**Work item**: Without any pictures, reproduce exactly the lines running from the line containing "Viewport: 1356px width, 464px height." through the end of the entries.

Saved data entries
______
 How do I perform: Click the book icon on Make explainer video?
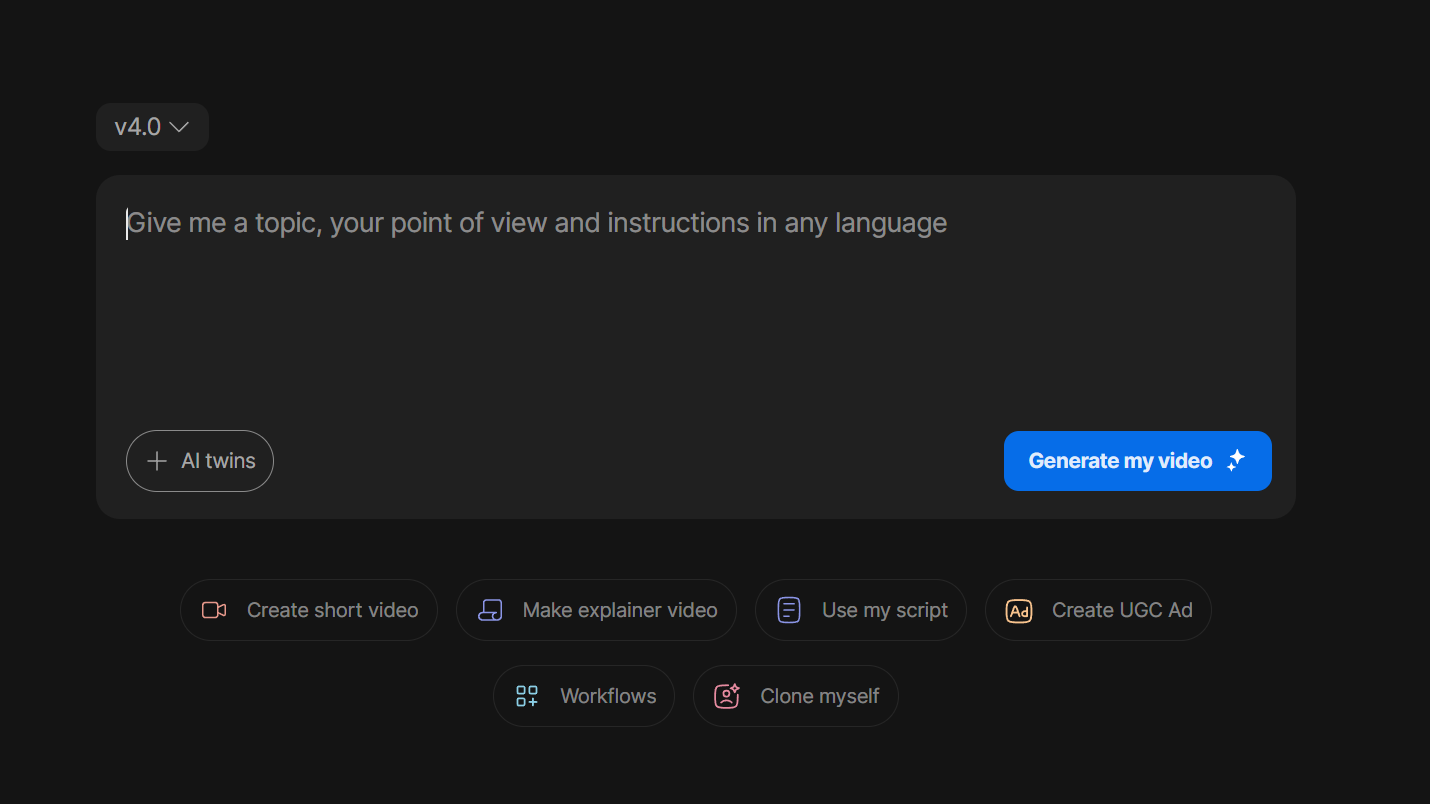490,610
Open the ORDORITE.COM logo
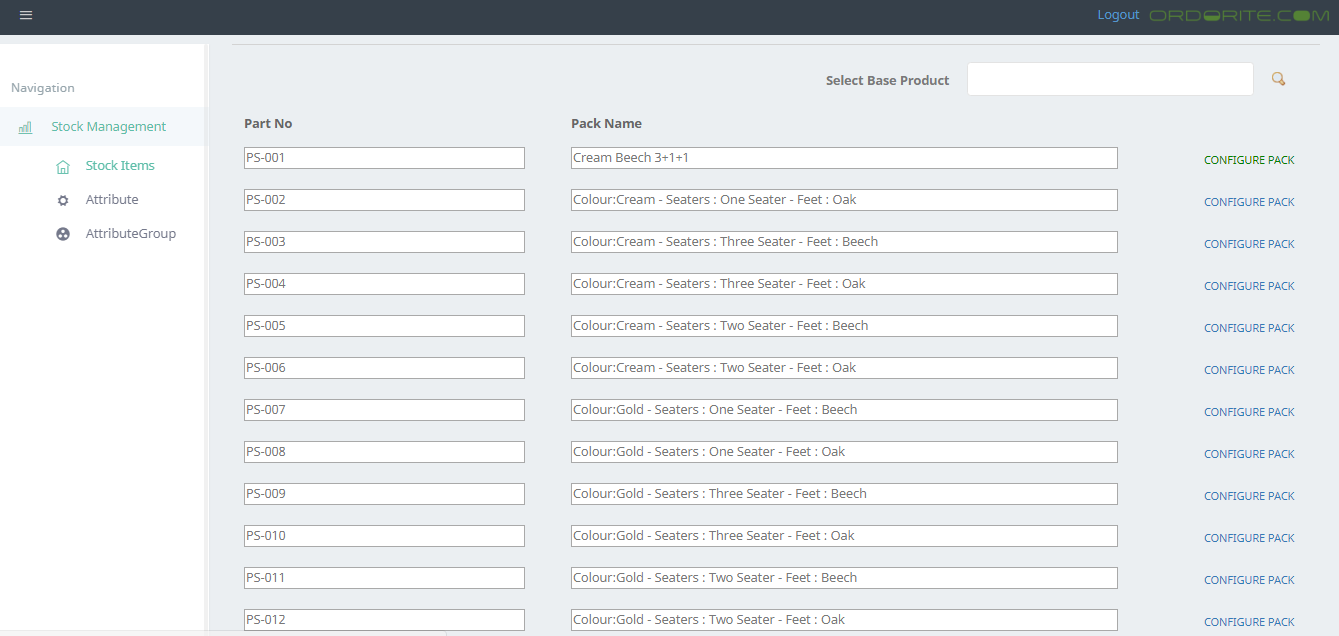 (1238, 15)
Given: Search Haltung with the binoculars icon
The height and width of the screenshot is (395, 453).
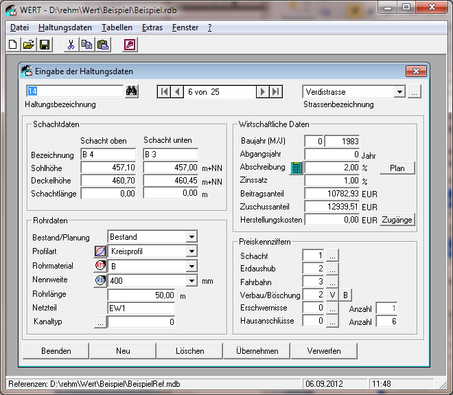Looking at the screenshot, I should (x=131, y=91).

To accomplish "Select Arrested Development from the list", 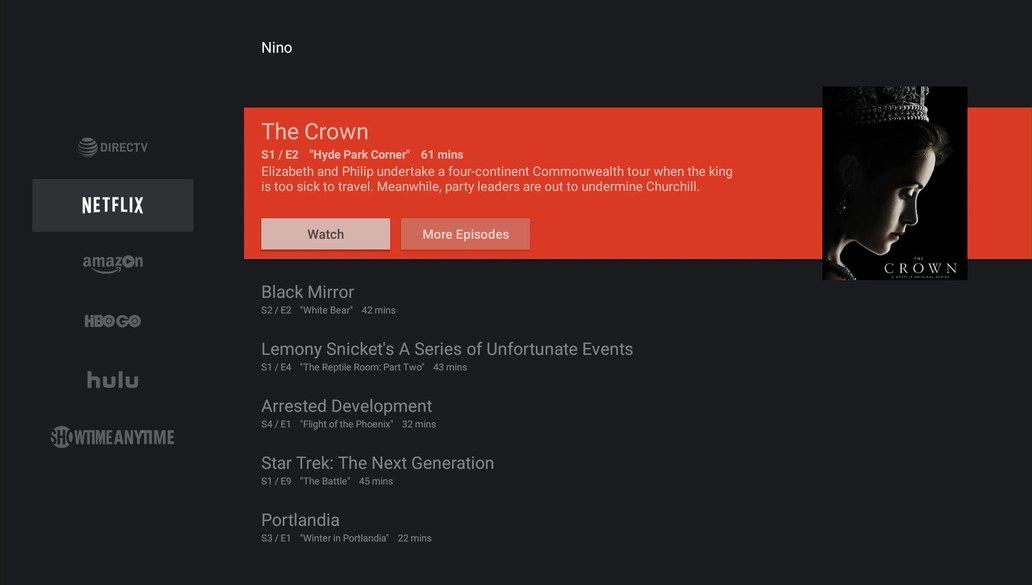I will pyautogui.click(x=346, y=406).
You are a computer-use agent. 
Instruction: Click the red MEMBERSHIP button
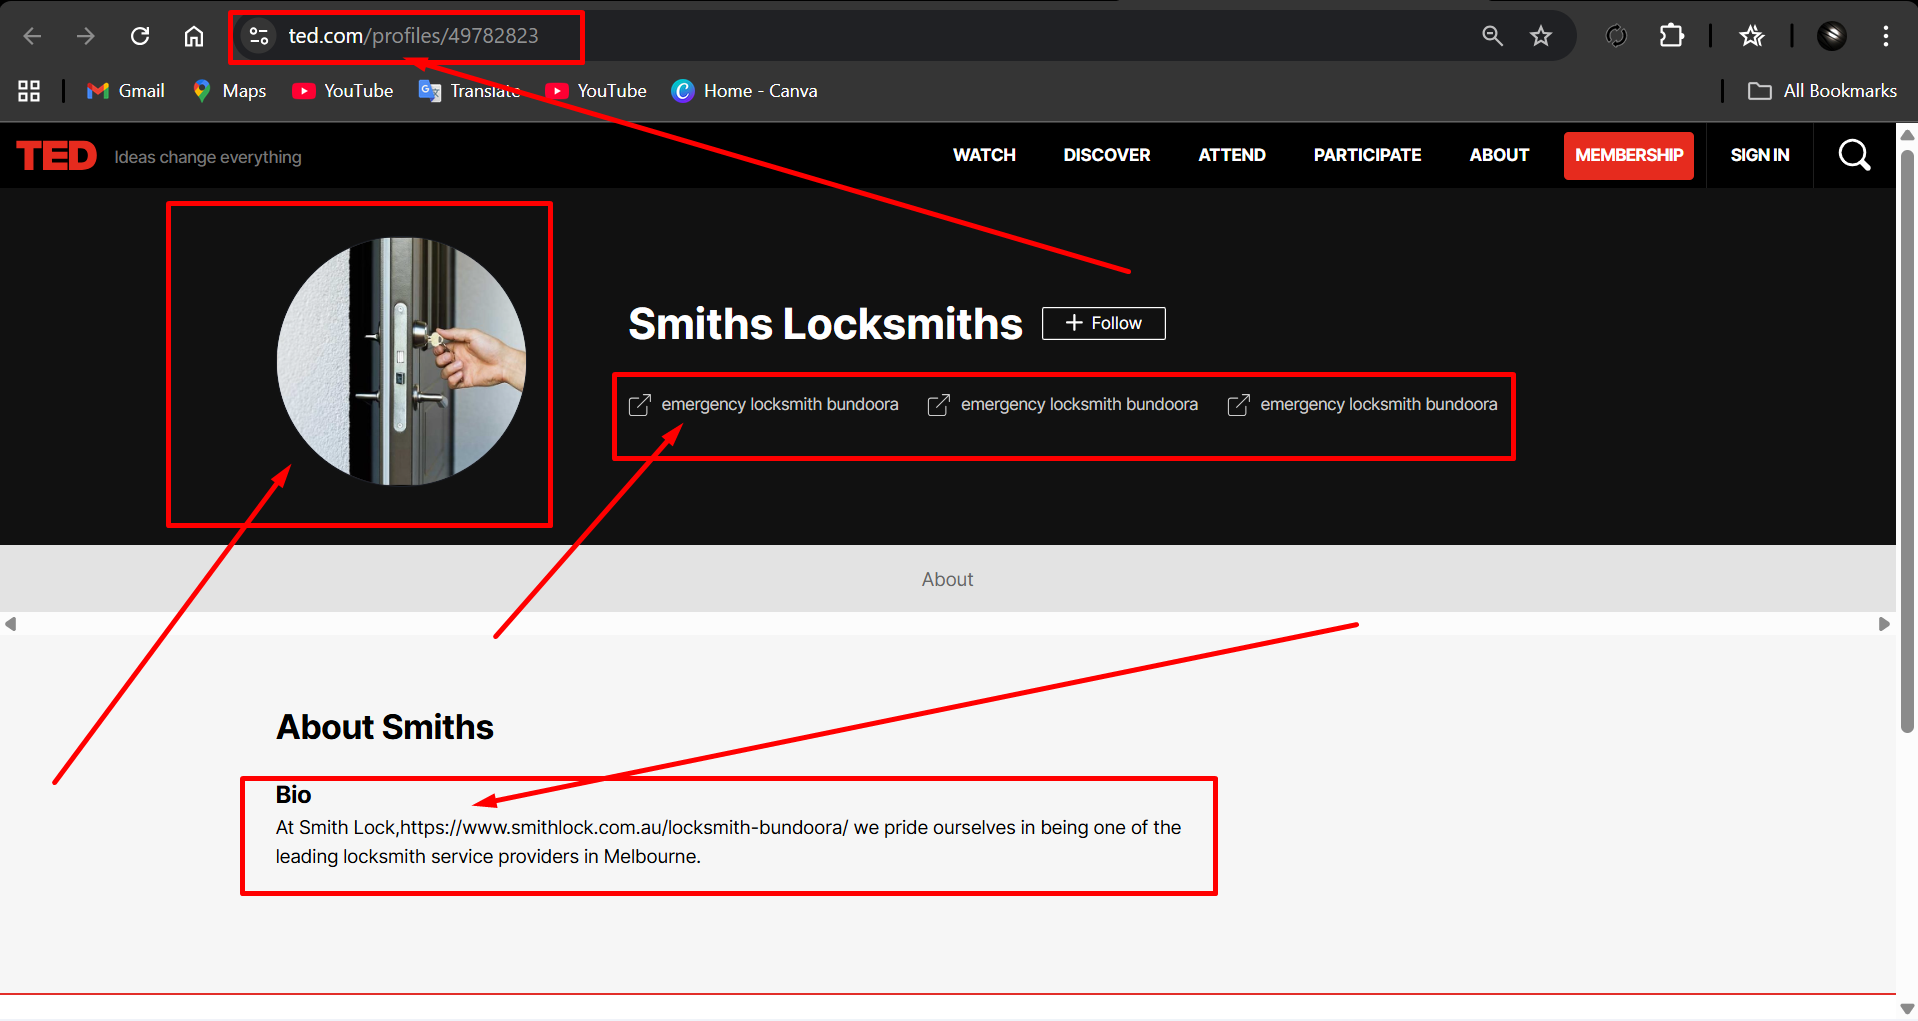pyautogui.click(x=1628, y=155)
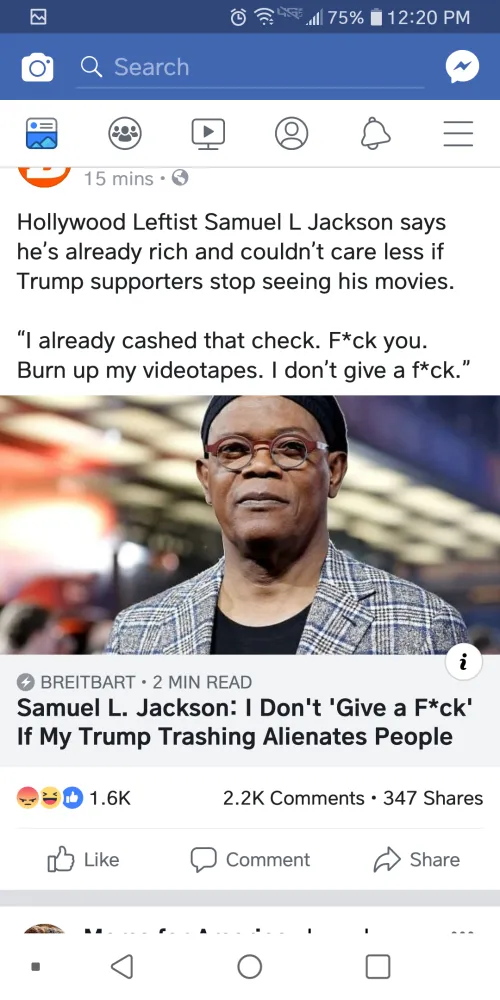Image resolution: width=500 pixels, height=1000 pixels.
Task: Like the Breitbart post
Action: click(x=84, y=860)
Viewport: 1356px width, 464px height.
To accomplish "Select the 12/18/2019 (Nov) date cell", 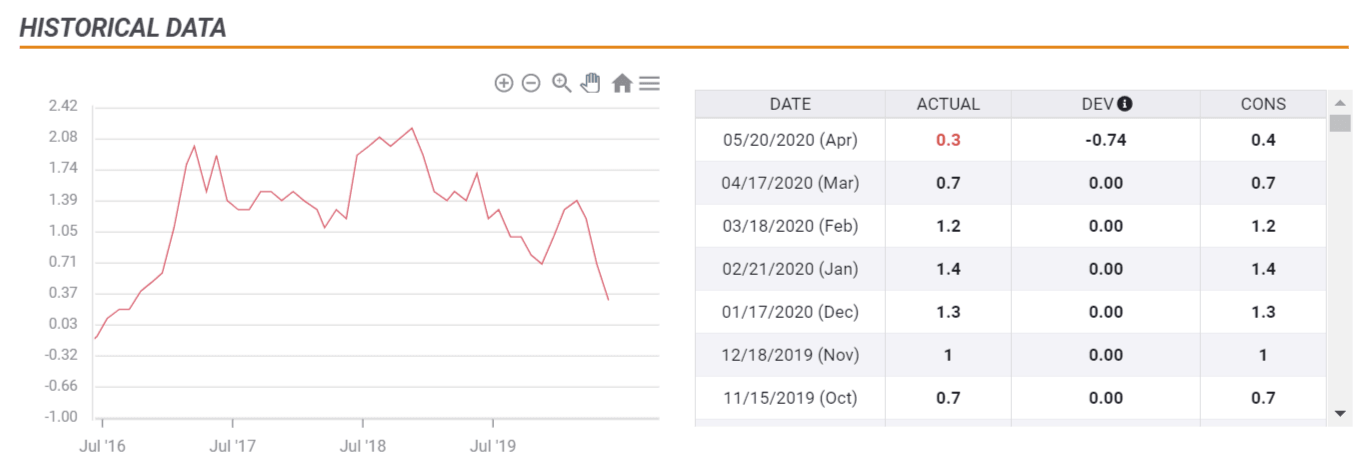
______
**Answer below**:
Viewport: 1356px width, 464px height.
To accomplish "Select the 12/18/2019 (Nov) date cell", 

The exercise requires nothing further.